MolGrapher introduces a three-stage pipeline (keypoint detection, supergraph construction, GNN classification) for recognizing chemical structures from images. It achieves 91.5% accuracy on USPTO by treating molecules as graphs, and introduces the USPTO-30K benchmark.

MolMole unifies molecule detection, reaction parsing, and structure recognition into a single vision-based pipeline, achieving top performance on a newly introduced 550-page benchmark by processing full documents without external layout parsers.

MolScribe reformulates molecular recognition as an image-to-graph generation task, explicitly predicting atom coordinates and bonds to better handle stereochemistry and abbreviated structures compared to image-to-SMILES baselines.

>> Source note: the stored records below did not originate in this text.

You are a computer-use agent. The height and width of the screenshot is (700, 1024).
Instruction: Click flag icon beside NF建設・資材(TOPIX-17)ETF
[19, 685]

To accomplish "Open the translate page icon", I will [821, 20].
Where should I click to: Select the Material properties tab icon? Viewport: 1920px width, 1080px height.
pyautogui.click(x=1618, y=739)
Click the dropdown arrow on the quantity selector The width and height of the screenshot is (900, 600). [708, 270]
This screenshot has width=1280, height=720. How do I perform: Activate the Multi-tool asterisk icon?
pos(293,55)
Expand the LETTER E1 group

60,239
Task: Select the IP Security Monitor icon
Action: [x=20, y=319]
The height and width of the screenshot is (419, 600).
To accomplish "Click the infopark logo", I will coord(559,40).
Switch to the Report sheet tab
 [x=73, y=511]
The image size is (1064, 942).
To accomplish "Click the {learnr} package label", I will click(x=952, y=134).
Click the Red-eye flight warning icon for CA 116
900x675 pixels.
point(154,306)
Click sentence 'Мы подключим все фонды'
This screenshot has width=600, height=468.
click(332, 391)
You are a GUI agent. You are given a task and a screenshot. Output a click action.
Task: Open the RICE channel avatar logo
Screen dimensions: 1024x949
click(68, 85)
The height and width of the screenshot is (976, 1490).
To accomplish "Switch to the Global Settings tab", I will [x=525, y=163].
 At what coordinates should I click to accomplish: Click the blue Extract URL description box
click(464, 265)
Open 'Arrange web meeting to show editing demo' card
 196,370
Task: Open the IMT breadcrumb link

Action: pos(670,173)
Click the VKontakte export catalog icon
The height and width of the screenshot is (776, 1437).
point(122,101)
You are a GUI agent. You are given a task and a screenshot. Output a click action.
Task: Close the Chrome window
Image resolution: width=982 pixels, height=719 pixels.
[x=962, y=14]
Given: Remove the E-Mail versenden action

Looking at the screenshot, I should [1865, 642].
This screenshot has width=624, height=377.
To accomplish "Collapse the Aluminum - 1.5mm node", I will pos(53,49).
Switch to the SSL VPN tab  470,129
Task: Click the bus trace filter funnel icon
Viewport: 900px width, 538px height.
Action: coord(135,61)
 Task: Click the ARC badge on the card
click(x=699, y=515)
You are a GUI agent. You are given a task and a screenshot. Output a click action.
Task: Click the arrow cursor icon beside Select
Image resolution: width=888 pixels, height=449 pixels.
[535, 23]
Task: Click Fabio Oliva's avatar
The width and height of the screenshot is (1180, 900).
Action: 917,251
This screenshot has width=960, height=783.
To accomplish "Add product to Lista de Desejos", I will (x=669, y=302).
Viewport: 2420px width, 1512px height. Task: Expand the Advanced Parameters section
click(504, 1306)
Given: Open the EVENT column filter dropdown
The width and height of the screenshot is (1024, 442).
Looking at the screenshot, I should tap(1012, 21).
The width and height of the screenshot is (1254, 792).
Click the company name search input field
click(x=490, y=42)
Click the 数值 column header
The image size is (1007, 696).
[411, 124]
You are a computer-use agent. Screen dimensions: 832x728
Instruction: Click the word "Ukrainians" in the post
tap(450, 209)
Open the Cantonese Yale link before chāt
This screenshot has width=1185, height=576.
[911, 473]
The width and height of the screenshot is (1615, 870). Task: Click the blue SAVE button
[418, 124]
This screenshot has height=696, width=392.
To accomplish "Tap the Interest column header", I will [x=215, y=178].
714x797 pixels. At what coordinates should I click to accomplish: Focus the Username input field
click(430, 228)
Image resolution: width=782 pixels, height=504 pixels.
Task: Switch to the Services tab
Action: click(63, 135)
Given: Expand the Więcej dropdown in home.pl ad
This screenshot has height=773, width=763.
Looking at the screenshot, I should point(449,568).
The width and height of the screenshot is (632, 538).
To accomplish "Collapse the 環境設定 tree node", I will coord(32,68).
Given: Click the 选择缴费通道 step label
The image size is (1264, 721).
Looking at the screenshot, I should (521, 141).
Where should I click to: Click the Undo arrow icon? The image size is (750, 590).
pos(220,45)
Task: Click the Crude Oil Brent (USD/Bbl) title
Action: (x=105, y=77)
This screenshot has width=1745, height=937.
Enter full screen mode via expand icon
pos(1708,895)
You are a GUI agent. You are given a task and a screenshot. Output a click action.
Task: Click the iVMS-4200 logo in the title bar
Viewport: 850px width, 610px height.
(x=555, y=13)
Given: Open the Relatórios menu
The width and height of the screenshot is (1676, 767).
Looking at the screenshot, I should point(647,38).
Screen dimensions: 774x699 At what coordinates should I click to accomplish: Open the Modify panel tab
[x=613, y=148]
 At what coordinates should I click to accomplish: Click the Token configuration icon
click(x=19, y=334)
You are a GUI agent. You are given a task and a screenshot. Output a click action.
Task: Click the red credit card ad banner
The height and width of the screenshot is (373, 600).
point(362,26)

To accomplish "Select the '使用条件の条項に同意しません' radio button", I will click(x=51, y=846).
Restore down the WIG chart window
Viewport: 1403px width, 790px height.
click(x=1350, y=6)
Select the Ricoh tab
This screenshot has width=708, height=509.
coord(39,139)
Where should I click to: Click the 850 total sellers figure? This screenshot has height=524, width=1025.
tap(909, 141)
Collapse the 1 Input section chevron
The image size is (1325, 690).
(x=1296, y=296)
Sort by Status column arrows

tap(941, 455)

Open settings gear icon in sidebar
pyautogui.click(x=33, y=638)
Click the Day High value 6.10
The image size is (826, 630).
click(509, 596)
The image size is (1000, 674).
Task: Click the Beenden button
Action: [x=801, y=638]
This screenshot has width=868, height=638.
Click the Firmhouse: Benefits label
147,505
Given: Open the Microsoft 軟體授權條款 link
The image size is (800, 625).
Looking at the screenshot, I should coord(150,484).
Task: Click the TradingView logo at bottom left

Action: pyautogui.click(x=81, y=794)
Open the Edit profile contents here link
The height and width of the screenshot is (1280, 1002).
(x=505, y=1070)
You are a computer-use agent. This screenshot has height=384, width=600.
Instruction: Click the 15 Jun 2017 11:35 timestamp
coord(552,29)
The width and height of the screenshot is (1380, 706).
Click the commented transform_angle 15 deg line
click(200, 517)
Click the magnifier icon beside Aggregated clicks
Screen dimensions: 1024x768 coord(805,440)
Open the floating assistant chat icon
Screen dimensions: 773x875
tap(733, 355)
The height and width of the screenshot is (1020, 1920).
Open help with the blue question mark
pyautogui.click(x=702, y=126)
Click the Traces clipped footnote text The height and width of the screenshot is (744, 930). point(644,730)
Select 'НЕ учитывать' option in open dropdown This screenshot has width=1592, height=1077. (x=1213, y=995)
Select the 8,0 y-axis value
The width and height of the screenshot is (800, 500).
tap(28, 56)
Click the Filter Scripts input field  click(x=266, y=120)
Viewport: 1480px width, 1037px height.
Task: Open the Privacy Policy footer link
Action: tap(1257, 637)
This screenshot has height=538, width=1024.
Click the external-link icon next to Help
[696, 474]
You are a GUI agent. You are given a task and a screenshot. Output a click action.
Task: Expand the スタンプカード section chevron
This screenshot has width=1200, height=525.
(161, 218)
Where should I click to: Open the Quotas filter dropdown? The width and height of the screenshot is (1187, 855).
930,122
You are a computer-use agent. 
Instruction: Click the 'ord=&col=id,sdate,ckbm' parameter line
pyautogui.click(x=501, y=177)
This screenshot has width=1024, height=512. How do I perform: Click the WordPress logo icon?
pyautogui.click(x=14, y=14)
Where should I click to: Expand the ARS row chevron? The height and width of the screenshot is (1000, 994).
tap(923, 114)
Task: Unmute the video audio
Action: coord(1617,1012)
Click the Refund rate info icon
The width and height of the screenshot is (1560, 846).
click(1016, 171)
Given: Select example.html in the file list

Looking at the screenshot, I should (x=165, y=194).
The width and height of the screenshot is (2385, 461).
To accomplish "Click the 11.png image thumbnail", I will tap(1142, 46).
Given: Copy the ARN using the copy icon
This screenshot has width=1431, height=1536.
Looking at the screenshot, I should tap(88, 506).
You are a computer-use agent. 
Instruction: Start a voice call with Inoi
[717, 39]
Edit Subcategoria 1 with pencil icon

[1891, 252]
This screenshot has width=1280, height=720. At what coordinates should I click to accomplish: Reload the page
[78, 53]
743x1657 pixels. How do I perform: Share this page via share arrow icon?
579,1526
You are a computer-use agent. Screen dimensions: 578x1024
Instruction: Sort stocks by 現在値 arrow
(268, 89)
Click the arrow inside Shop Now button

ABC-Net reformulates molecular image recognition as a keypoint detection problem. By predicting atom/bond centers and properties via a single Fully Convolutional Network, it achieves >94% accuracy with high data efficiency.

Proposes a Random Conditional Guided Decoder (RCGD) and a Structure-Specific Markup Language (SSML) to handle the ambiguity and complexity of handwritten chemical structure recognition, validated on a new benchmark dataset (EDU-CHEMC) with 50,000 handwritten images.
MolMiner replaces traditional rule-based vectorization with a deep learning object detection pipeline (YOLOv5) to extract chemical structures from PDFs. It outperforms open-source baselines on four benchmarks and introduces a new real-world dataset of 3,040 images.

Proposes an end-to-end architecture replacing standard CNN backbones with Swin Transformer to capture global image context. Introduces Multi-label Focal Loss to handle severe token imbalance in chemical datasets.